Snoring is caused by the vibration of the structures in the oral cavity and oropharynx – namely the soft palate, uvula, tonsils, base of tongue, epiglottis and pharyngeal walls. Most authorities would concur that over 80% of snoring is due to palatal flutter, caused by vibration of the uvula and the soft palate. Hence, it would be conceivable that techniques to stiffen the palate would be beneficial in reducing snoring. Different techniques using various instruments (e.g. the laser, cautery and coblator) have been used to achieve the same outcome. The palatal stiffening operation was first introduced by Ellis in 19941 and improvised by Mair in 2000.2 Both authors utilized cautery to stiffen the palate. The original cautery-assisted palatal stiffening operation (CAPSO) procedure was based on stripping a ‘diamond’ shaped area of mucosa off the soft palate and uvula, with the aid of cautery under local anesthesia (Figs 26.1 to 26.4).
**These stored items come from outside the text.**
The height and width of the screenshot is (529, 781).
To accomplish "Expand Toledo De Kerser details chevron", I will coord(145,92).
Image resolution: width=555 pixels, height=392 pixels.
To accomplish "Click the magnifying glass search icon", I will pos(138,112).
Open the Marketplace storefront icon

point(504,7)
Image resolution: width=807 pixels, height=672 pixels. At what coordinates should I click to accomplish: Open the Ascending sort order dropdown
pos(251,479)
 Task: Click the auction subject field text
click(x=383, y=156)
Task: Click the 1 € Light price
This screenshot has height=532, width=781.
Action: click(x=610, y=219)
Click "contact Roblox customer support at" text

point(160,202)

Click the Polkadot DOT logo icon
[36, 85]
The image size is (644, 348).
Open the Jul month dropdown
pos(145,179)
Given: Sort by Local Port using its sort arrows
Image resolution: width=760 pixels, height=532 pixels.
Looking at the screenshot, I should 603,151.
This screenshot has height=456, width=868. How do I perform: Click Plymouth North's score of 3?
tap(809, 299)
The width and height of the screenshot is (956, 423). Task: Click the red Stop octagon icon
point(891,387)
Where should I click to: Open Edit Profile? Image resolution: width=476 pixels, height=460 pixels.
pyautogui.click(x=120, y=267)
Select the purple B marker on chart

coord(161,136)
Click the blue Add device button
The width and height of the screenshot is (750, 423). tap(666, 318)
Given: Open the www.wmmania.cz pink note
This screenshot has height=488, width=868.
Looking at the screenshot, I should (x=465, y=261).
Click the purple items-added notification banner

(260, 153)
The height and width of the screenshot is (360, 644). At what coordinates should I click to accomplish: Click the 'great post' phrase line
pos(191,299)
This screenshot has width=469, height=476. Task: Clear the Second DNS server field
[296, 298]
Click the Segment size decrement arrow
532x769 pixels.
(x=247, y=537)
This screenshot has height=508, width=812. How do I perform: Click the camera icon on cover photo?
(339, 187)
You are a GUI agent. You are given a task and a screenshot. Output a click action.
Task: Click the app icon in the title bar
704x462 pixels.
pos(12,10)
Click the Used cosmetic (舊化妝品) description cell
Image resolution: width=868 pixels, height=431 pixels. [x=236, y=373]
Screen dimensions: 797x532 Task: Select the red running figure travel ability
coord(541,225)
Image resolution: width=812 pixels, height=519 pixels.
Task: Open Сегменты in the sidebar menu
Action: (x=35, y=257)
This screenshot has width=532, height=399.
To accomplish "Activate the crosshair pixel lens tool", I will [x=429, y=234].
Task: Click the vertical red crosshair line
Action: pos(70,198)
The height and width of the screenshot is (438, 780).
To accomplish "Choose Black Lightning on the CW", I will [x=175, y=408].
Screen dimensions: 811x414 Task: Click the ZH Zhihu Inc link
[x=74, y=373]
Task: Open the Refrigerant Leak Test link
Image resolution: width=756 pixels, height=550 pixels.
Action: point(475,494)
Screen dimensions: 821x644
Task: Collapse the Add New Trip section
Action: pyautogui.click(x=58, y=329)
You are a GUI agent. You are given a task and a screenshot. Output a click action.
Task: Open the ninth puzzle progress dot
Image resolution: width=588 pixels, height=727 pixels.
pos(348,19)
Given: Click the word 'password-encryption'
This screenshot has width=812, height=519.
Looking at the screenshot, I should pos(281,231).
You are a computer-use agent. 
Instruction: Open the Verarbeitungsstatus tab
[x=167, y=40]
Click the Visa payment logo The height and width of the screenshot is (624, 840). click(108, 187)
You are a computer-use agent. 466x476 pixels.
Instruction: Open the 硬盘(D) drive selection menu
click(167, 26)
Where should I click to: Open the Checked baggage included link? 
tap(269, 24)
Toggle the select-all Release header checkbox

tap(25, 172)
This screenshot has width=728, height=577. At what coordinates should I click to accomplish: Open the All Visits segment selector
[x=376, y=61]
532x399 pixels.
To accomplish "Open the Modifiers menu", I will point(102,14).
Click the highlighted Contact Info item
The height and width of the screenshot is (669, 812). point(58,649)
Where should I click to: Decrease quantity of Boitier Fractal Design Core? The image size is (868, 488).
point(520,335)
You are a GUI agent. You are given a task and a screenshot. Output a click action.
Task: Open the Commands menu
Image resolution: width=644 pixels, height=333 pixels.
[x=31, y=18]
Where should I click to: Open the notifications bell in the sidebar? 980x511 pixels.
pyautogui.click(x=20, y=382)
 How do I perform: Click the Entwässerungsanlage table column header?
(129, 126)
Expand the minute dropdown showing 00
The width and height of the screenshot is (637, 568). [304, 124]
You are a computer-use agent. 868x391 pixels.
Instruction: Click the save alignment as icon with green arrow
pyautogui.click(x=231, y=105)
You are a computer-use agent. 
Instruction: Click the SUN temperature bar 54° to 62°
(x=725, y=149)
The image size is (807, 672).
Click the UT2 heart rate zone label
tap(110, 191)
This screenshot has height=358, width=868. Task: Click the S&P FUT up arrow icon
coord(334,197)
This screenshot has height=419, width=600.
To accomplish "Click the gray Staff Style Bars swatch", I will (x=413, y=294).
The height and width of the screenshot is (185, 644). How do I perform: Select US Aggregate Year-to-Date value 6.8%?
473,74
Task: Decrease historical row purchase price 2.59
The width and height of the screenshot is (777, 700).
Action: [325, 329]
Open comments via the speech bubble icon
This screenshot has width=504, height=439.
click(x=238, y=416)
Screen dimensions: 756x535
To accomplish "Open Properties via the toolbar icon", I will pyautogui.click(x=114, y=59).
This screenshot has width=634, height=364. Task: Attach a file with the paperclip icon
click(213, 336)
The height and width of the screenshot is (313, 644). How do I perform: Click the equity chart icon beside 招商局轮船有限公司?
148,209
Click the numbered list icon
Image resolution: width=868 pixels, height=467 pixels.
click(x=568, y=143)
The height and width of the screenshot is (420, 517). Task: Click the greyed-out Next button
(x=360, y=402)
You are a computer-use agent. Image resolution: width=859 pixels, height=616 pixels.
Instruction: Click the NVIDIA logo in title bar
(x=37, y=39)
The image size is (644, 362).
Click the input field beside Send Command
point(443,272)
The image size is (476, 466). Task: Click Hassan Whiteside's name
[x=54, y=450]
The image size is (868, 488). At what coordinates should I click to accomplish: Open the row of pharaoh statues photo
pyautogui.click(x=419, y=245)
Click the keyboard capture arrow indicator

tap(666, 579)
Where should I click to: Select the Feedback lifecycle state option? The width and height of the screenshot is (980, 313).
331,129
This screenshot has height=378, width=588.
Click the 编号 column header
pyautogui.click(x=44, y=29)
Although good results were reported, the procedure produced a stellate puckered scar on the soft palate that resulted in tenting of the lateral pharyngeal walls and therefore narrowing of the late­-ral distance between the tonsillar pillars (Fig. 26.5). These anatomic manifestations may explain why some patients did not have any clear benefit from the procedure.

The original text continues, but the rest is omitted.